Sr Irin: L’insistenza quasi esclusiva sull’Aids non ha lasciato posto ad altre pandemie così devastanti come la malaria o la tubercolosi. Inoltre i problemi della stregoneria, della simonia, l’utilizzo del sacro per la guerra. Altro punto che non è stato approfondito: la situazione delle donne nei contesti di guerre, di violenza, di stupro che diventa un’arma di guerra.
D.: I dibattiti del sinodo sono terminati con l’Eucaristia di chiusura, domenica 25 ottobre. Effettivamente, il sinodo dovrebbe adesso incominciare. Come sarà applicato sul continente africano? Ci sono degli orientamenti pratici che permetteranno non solo alla riflessione di continuare, ma anche la realizzazione concreta della “riconciliazione della giustizia e della pace”?
Sr Irin: Le proposte (più di una cinquantina) al Papa in vista della redazione del documento post-sinodale, sono molto concrete e dovrebbero portare insieme alla riflessione e alla presa di decisioni, che dovrebbero riguardare tutti, dal vescovo al bambino e aiutare a vivere la riconciliazione.
Nei dibattiti e nel messaggio del Sinodo appaiono degli orientamenti in vista di una avanzamento quotidiano verso la riconciliazione,la giustizia e la pace, come l’importanza del sacramento di riconciliazione, l’uso dei mezzi tradizionali della riconciliazione, e l’impegno concreto della Chiesa per le vittime della società, per le vittime delle guerre, della violenza, della droga, dell’ingiustizia.
Altri orientamenti concreti: la messa in opera di strutture di formazione a tutti i livelli, sacerdoti, diaconi laici, persone consacrate, catechisti; la creazione di commissioni “giustizia e pace”e altre sul piano diocesano, interregionale, in vista di un lavoro in rete.
Infine: l’impatto della Chiesa sulla società e la politica: la Chiesa sia una voce forte nelle situazioni di conflitti e di guerra.
D.: In quanto membro della congregazione delle Suore di Nostra Signora degli Apostoli, Lei conosce non solo l’Egitto di cui è originaria e dove ha fatto il postulandato e il noviziato e ha pronunciato i voti come religiosa, ma Lei conosce anche molto bene l’Africa sub-sahariana per aver lavorato come medico in Nigeria e in Costa d’Avorio e aver visitato le sue numerose comunità come consigliera generale. Quale impatto può avere questo sinodo sul suo Istituto e su tutti gli Istituti missionari che lavorano in Africa? Quale sarebbe il posto e il ruolo di questi Istituti nell’Africa oggi e in Egitto in particolare?

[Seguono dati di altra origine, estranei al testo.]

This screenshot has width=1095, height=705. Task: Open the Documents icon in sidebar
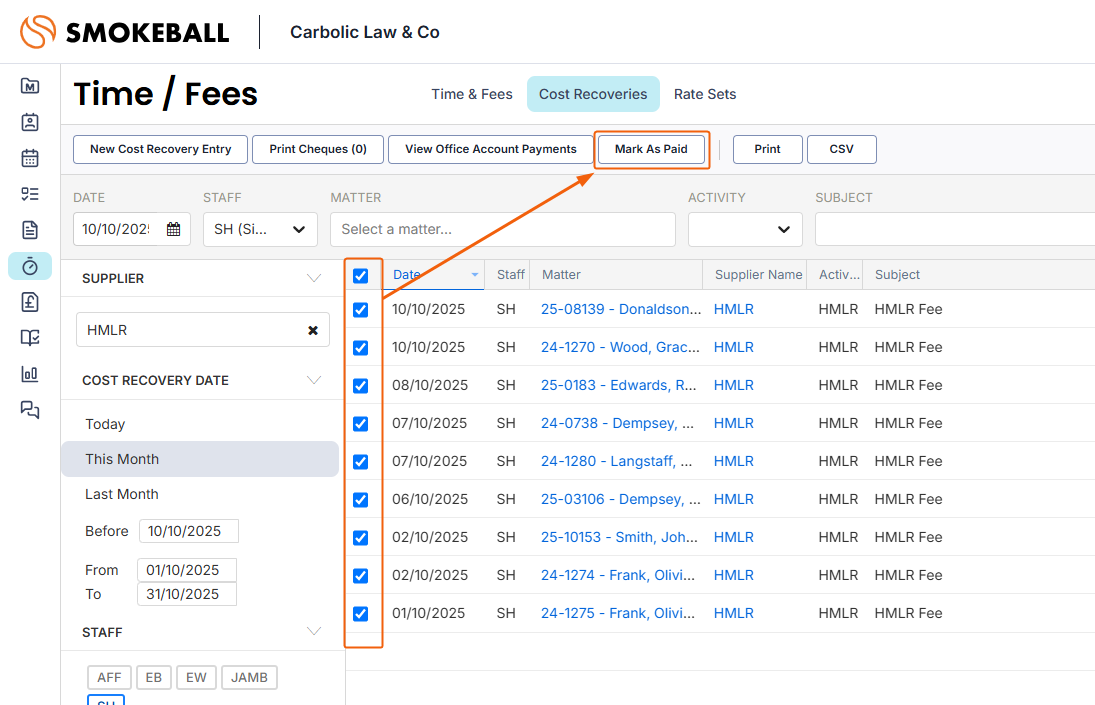tap(30, 230)

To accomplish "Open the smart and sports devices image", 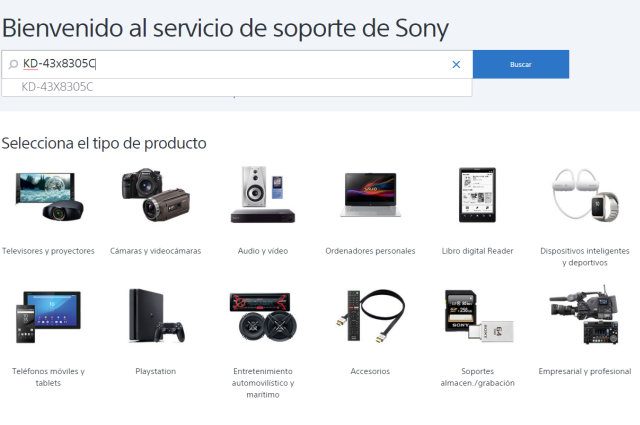I will pos(585,195).
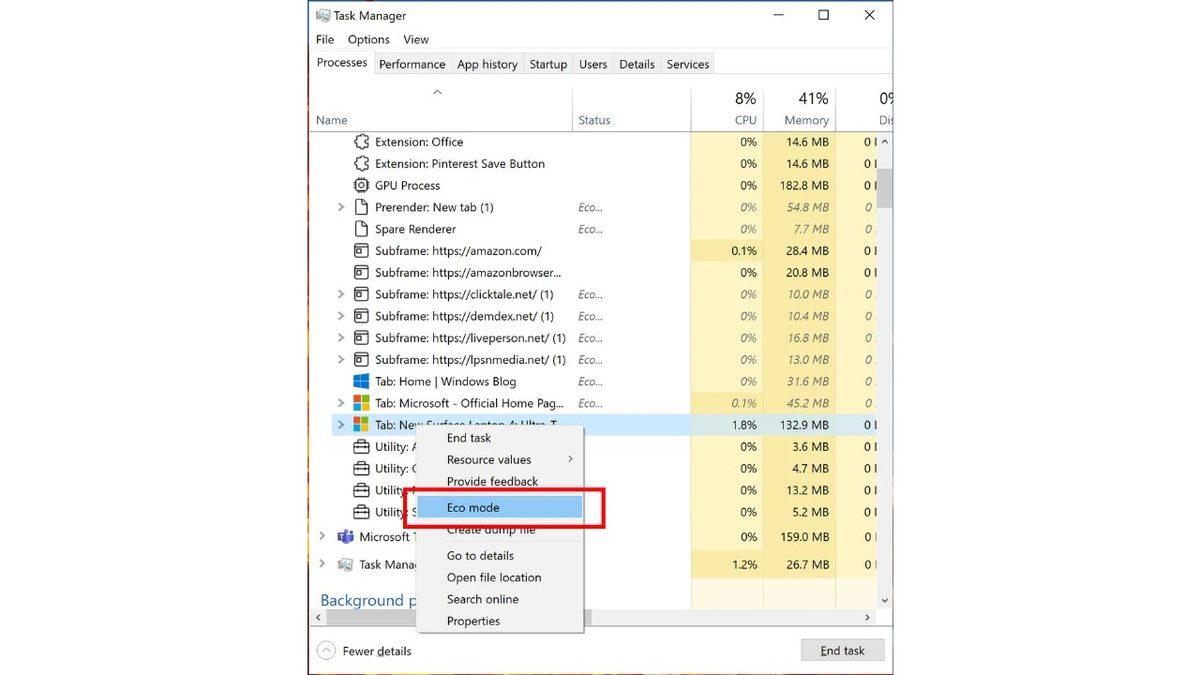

Sr Irin: Gli Istituti missionari sono dei collaboratori di primo piano delle Chiese locali africane. Essi dovrebbero investire le proprie energie nei luoghi di prima evangelizzazione.
Non è stato mai detto che l’azione missionaria è terminata, ma le congregazioni missionarie non hanno più un ruolo di dominazione, ma un ruolo di servizio, sociale, educativo. Il nostro Istituto, come molti altri, deve darsi i mezzi e le strutture necessarie per la formazione dei suoi membri, perché possa rispondere alle nuove sfide del mondo d’oggi.
Non possiamo continuare con i nostri vecchi metodi. Il nostro campo d’apostolato non è soltanto la scuola, ci sono nuove sfide che riguardano soprattutto la promozione femminile, la presenza tra le donne, soprattutto tra quelle in difficoltà. Inoltre: il dialogo interreligioso, un dialogo della vita quotidiana, di azioni di base e in questo campo noi abbiamo maggiori possibilità dei sacerdoti.